[Stored items]
Content starts
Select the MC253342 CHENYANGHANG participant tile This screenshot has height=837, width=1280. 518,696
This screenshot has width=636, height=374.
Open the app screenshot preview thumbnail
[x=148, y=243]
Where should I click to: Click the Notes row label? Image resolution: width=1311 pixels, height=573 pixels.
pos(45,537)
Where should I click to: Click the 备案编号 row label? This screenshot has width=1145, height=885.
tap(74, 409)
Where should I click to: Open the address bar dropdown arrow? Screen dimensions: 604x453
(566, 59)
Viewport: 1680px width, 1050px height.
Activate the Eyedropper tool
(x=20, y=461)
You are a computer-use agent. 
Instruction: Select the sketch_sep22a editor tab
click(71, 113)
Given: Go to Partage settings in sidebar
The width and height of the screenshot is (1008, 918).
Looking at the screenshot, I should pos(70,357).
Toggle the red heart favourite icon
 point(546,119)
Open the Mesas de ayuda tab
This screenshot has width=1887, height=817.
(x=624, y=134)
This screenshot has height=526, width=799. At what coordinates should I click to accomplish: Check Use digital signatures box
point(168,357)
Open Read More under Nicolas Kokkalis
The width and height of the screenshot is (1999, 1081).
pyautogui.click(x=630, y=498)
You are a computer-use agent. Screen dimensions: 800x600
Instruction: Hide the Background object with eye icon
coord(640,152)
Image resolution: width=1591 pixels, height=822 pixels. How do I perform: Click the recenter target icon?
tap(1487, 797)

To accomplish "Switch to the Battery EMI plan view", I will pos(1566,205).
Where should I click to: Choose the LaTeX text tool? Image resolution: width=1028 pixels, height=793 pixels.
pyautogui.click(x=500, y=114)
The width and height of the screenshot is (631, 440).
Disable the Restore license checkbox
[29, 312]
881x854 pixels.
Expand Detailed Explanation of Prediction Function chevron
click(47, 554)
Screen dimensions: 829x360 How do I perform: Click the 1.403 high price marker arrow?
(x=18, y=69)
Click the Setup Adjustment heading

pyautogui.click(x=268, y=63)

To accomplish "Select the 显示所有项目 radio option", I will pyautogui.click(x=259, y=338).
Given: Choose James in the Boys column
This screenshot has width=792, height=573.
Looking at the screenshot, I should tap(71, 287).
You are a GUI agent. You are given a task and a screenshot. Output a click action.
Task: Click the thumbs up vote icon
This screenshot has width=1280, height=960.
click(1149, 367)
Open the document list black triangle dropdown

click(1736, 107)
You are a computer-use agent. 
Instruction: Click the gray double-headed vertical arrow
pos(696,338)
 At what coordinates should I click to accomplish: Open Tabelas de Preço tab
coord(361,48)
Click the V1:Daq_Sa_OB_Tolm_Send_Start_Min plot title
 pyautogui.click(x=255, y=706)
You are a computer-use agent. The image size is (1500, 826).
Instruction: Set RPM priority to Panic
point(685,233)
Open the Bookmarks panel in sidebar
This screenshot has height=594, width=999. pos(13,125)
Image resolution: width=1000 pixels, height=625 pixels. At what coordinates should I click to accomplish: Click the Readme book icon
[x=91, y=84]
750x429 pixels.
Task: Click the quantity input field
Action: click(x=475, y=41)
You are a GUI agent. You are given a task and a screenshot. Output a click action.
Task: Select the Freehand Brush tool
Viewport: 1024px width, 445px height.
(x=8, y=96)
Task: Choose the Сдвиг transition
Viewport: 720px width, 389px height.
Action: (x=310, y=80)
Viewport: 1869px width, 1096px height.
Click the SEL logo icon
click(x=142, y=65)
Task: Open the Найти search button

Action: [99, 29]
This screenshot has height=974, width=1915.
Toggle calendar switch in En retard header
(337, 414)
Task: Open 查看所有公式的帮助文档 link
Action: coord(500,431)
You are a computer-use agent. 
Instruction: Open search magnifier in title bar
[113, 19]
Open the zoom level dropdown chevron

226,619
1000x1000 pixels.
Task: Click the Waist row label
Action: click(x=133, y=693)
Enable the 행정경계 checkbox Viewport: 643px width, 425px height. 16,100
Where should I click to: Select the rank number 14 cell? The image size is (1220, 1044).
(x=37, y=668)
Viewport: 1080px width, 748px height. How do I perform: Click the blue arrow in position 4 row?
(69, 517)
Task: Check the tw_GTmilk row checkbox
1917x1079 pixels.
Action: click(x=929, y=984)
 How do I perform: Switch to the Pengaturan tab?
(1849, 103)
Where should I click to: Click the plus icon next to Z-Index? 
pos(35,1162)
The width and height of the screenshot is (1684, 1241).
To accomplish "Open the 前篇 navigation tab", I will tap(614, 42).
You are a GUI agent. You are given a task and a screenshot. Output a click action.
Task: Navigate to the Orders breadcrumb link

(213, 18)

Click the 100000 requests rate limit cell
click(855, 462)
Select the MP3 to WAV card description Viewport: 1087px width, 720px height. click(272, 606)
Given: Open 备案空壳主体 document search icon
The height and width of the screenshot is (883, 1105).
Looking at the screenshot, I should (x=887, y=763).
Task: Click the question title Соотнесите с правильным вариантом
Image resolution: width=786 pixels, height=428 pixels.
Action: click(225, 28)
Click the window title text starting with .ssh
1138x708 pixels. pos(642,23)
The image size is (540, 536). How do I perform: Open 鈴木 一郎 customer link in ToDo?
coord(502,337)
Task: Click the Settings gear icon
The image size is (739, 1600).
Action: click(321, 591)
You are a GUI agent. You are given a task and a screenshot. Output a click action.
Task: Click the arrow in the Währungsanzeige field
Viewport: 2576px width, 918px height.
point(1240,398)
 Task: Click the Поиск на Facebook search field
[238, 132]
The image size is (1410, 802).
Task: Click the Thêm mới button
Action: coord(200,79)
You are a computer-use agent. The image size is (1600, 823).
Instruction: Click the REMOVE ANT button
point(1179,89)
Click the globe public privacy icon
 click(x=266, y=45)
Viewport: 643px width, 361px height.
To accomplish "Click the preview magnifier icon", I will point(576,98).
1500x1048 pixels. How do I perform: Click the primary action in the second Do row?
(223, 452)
Content ends
§ **WORK ORDER**: All of the records must be retyped exactly as they are.

§ **ANSWER AREA**:
Select the MC253342 CHENYANGHANG participant tile This screenshot has height=837, width=1280. 518,696
This screenshot has width=636, height=374.
Open the app screenshot preview thumbnail
[x=148, y=243]
Where should I click to: Click the Notes row label? Image resolution: width=1311 pixels, height=573 pixels.
pos(45,537)
Where should I click to: Click the 备案编号 row label? This screenshot has width=1145, height=885.
tap(74, 409)
Where should I click to: Open the address bar dropdown arrow? Screen dimensions: 604x453
(566, 59)
Viewport: 1680px width, 1050px height.
Activate the Eyedropper tool
(x=20, y=461)
You are a computer-use agent. 
Instruction: Select the sketch_sep22a editor tab
click(71, 113)
Given: Go to Partage settings in sidebar
The width and height of the screenshot is (1008, 918).
Looking at the screenshot, I should pos(70,357).
Toggle the red heart favourite icon
 point(546,119)
Open the Mesas de ayuda tab
This screenshot has width=1887, height=817.
(x=624, y=134)
This screenshot has height=526, width=799. At what coordinates should I click to accomplish: Check Use digital signatures box
point(168,357)
Open Read More under Nicolas Kokkalis
The width and height of the screenshot is (1999, 1081).
pyautogui.click(x=630, y=498)
You are a computer-use agent. Screen dimensions: 800x600
Instruction: Hide the Background object with eye icon
coord(640,152)
Image resolution: width=1591 pixels, height=822 pixels. How do I perform: Click the recenter target icon?
tap(1487, 797)

To accomplish "Switch to the Battery EMI plan view", I will pos(1566,205).
Where should I click to: Choose the LaTeX text tool? Image resolution: width=1028 pixels, height=793 pixels.
pyautogui.click(x=500, y=114)
The width and height of the screenshot is (631, 440).
Disable the Restore license checkbox
[29, 312]
881x854 pixels.
Expand Detailed Explanation of Prediction Function chevron
click(47, 554)
Screen dimensions: 829x360 How do I perform: Click the 1.403 high price marker arrow?
(x=18, y=69)
Click the Setup Adjustment heading

pyautogui.click(x=268, y=63)

To accomplish "Select the 显示所有项目 radio option", I will pyautogui.click(x=259, y=338).
Given: Choose James in the Boys column
This screenshot has width=792, height=573.
Looking at the screenshot, I should tap(71, 287).
You are a GUI agent. You are given a task and a screenshot. Output a click action.
Task: Click the thumbs up vote icon
This screenshot has width=1280, height=960.
click(1149, 367)
Open the document list black triangle dropdown

click(1736, 107)
You are a computer-use agent. 
Instruction: Click the gray double-headed vertical arrow
pos(696,338)
 At what coordinates should I click to accomplish: Open Tabelas de Preço tab
coord(361,48)
Click the V1:Daq_Sa_OB_Tolm_Send_Start_Min plot title
 pyautogui.click(x=255, y=706)
You are a computer-use agent. The image size is (1500, 826).
Instruction: Set RPM priority to Panic
point(685,233)
Open the Bookmarks panel in sidebar
This screenshot has height=594, width=999. pos(13,125)
Image resolution: width=1000 pixels, height=625 pixels. At what coordinates should I click to accomplish: Click the Readme book icon
[x=91, y=84]
750x429 pixels.
Task: Click the quantity input field
Action: click(x=475, y=41)
You are a GUI agent. You are given a task and a screenshot. Output a click action.
Task: Select the Freehand Brush tool
Viewport: 1024px width, 445px height.
(x=8, y=96)
Task: Choose the Сдвиг transition
Viewport: 720px width, 389px height.
Action: (x=310, y=80)
Viewport: 1869px width, 1096px height.
Click the SEL logo icon
click(x=142, y=65)
Task: Open the Найти search button

Action: [99, 29]
This screenshot has height=974, width=1915.
Toggle calendar switch in En retard header
(337, 414)
Task: Open 查看所有公式的帮助文档 link
Action: coord(500,431)
You are a computer-use agent. 
Instruction: Open search magnifier in title bar
[113, 19]
Open the zoom level dropdown chevron

226,619
1000x1000 pixels.
Task: Click the Waist row label
Action: click(x=133, y=693)
Enable the 행정경계 checkbox Viewport: 643px width, 425px height. 16,100
Where should I click to: Select the rank number 14 cell? The image size is (1220, 1044).
(x=37, y=668)
Viewport: 1080px width, 748px height. How do I perform: Click the blue arrow in position 4 row?
(69, 517)
Task: Check the tw_GTmilk row checkbox
1917x1079 pixels.
Action: click(x=929, y=984)
 How do I perform: Switch to the Pengaturan tab?
(1849, 103)
Where should I click to: Click the plus icon next to Z-Index? 
pos(35,1162)
The width and height of the screenshot is (1684, 1241).
To accomplish "Open the 前篇 navigation tab", I will tap(614, 42).
You are a GUI agent. You are given a task and a screenshot. Output a click action.
Task: Navigate to the Orders breadcrumb link

(213, 18)

Click the 100000 requests rate limit cell
click(855, 462)
Select the MP3 to WAV card description Viewport: 1087px width, 720px height. click(272, 606)
Given: Open 备案空壳主体 document search icon
The height and width of the screenshot is (883, 1105).
Looking at the screenshot, I should (x=887, y=763).
Task: Click the question title Соотнесите с правильным вариантом
Image resolution: width=786 pixels, height=428 pixels.
Action: click(225, 28)
Click the window title text starting with .ssh
1138x708 pixels. pos(642,23)
The image size is (540, 536). How do I perform: Open 鈴木 一郎 customer link in ToDo?
coord(502,337)
Task: Click the Settings gear icon
The image size is (739, 1600).
Action: click(321, 591)
You are a GUI agent. You are given a task and a screenshot. Output a click action.
Task: Click the arrow in the Währungsanzeige field
Viewport: 2576px width, 918px height.
point(1240,398)
 Task: Click the Поиск на Facebook search field
[238, 132]
The image size is (1410, 802).
Task: Click the Thêm mới button
Action: coord(200,79)
You are a computer-use agent. The image size is (1600, 823).
Instruction: Click the REMOVE ANT button
point(1179,89)
Click the globe public privacy icon
 click(x=266, y=45)
Viewport: 643px width, 361px height.
To accomplish "Click the preview magnifier icon", I will point(576,98).
1500x1048 pixels. How do I perform: Click the primary action in the second Do row?
(223, 452)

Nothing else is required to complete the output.